* [Text excerpt]
In this exercise, you will implement the backpropagation algorithm for neural networks and apply it to the task of hand-written digit recognition.
Note: It was quite challenging to find a way to minimize the J cost (which is done in Octave with the fmincg function). After trying and failing with the optim function which I used previously for the logistic regression and linear regression, I found a solution on this github: “https://github.com/faridcher/machine-learning-course/tree/master”
In the previous exercise, you implemented feedforward propagation for neural networks and used it to predict handwritten digits with the weights we provided. In this exercise, you will implement the backpropagation algorithm to learn the parameters for the neural network.
library(R.matlab)
## Warning: package 'R.matlab' was built under R version 3.3.3
## R.matlab v3.6.1 (2016-10-19) successfully loaded. See ?R.matlab for help.
##
## Attaching package: 'R.matlab'
## The following objects are masked from 'package:base':
##
## getOption, isOpen
ds_data <- readMat("~/R_projects/171213_exo4_ng/ex4data1.mat")
X <- ds_data$X
y <- ds_data$y
rm(ds_data)
# In this part of the exercise, we load some pre-initialized neural network parameters.
ds_weight <- readMat("~/R_projects/171213_exo4_ng/ex4weights.mat")
Theta1 <- ds_weight$Theta1
Theta2 <- ds_weight$Theta2
rm(ds_weight)
# unroll parameters
nn_params <- c(as.vector(Theta1), as.vector(Theta2))
# Setup the parameters you will use for this exercise
input_layer_size <- 400 # 20x20 Input Images of Digits
hidden_layer_size <- 25 # 25 hidden units
num_labels <- 10 # 10 labels, from 1 to 10 (note that we have mapped "0" to label 10)
sigmoid <- function(z) {
#SIGMOID Compute sigmoid functoon
# J <- SIGMOID(z) computes the sigmoid of z.
# You need to return the following variables correctly
g <- matrix(0,dim(as.matrix(z)))
g <- 1 / (1 + exp(-1 * z))
g
}
sigmoidGradient <- function(z) {
#SIGMOIDGRADIENT returns the gradient of the sigmoid function
#evaluated at z
# g <- SIGMOIDGRADIENT(z) computes the gradient of the sigmoid function
# evaluated at z. This should work regardless if z is a matrix or a
# vector. In particular, if z is a vector or matrix, you should return
# the gradient for each element.
#g <- rep(0,) zeros(size(z))
g <- sigmoid(z) * (1 - sigmoid(z))
g
}
randInitializeWeights <- function(L_in, L_out) {
#RANDINITIALIZEWEIGHTS Randomly initialize the weights of a layer with L_in
#incoming connections and L_out outgoing connections
# W <- RANDINITIALIZEWEIGHTS(L_in, L_out) randomly initializes the weights
# of a layer with L_in incoming connections and L_out outgoing
# connections.

* [Data listing]
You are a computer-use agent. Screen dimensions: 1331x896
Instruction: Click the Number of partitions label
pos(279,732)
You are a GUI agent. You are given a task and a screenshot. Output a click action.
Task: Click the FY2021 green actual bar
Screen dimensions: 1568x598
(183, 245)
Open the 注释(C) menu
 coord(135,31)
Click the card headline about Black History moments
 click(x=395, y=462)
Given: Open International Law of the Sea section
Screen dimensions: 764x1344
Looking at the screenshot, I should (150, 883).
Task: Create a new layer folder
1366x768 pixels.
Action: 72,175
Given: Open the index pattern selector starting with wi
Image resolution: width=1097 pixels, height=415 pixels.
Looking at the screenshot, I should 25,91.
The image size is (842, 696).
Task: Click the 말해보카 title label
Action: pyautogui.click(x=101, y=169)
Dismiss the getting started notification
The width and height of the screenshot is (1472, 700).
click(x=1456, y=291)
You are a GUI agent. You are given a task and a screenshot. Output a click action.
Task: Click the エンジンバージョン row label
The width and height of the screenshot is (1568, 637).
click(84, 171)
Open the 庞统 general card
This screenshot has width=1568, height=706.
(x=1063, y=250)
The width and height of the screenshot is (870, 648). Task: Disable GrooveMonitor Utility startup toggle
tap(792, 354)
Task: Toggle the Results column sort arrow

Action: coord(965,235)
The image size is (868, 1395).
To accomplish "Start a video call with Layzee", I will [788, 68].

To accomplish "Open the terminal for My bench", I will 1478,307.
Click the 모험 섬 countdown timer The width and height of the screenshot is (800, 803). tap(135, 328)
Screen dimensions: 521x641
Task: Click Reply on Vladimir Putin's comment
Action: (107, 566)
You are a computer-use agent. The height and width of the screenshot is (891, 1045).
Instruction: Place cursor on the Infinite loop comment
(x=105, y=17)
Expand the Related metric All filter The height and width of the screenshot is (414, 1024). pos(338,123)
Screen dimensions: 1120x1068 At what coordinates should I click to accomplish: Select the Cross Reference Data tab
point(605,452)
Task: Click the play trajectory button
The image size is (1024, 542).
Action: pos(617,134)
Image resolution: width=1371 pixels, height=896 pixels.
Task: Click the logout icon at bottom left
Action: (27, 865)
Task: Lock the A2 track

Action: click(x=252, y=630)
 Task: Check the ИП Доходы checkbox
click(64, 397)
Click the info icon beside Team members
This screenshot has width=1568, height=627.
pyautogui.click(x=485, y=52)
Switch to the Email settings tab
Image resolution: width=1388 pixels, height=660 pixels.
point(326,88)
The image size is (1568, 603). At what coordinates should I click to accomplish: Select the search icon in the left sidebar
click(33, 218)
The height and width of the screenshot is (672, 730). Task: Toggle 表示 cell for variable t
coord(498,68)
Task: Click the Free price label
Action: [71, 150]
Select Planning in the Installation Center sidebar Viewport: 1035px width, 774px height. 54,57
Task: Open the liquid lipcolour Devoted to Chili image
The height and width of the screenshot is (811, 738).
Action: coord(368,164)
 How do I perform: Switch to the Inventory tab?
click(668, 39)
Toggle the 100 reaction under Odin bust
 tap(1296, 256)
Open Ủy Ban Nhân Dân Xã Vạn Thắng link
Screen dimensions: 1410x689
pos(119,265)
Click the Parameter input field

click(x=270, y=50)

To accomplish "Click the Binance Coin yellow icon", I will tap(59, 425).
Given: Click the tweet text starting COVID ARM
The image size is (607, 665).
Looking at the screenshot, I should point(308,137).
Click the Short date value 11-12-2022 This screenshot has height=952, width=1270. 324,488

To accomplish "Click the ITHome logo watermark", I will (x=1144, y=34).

* [Task requirements]
1. Transcribe the part of the backpropagation exercise that begins at the words "sigmoid <- function(z)" and stops after "g <- matrix(0,dim(as.matrix(z)))".
2. Reproduce verbatim the lines of the entries from the line that contains "Task: Open the" through the last line of the entries, both included.

* [Solutions per task]
1.
sigmoid <- function(z) {
#SIGMOID Compute sigmoid functoon
# J <- SIGMOID(z) computes the sigmoid of z.
# You need to return the following variables correctly
g <- matrix(0,dim(as.matrix(z)))

2.
Task: Open the liquid lipcolour Devoted to Chili image
The height and width of the screenshot is (811, 738).
Action: coord(368,164)
 How do I perform: Switch to the Inventory tab?
click(668, 39)
Toggle the 100 reaction under Odin bust
 tap(1296, 256)
Open Ủy Ban Nhân Dân Xã Vạn Thắng link
Screen dimensions: 1410x689
pos(119,265)
Click the Parameter input field

click(x=270, y=50)

To accomplish "Click the Binance Coin yellow icon", I will tap(59, 425).
Given: Click the tweet text starting COVID ARM
The image size is (607, 665).
Looking at the screenshot, I should point(308,137).
Click the Short date value 11-12-2022 This screenshot has height=952, width=1270. 324,488

To accomplish "Click the ITHome logo watermark", I will (x=1144, y=34).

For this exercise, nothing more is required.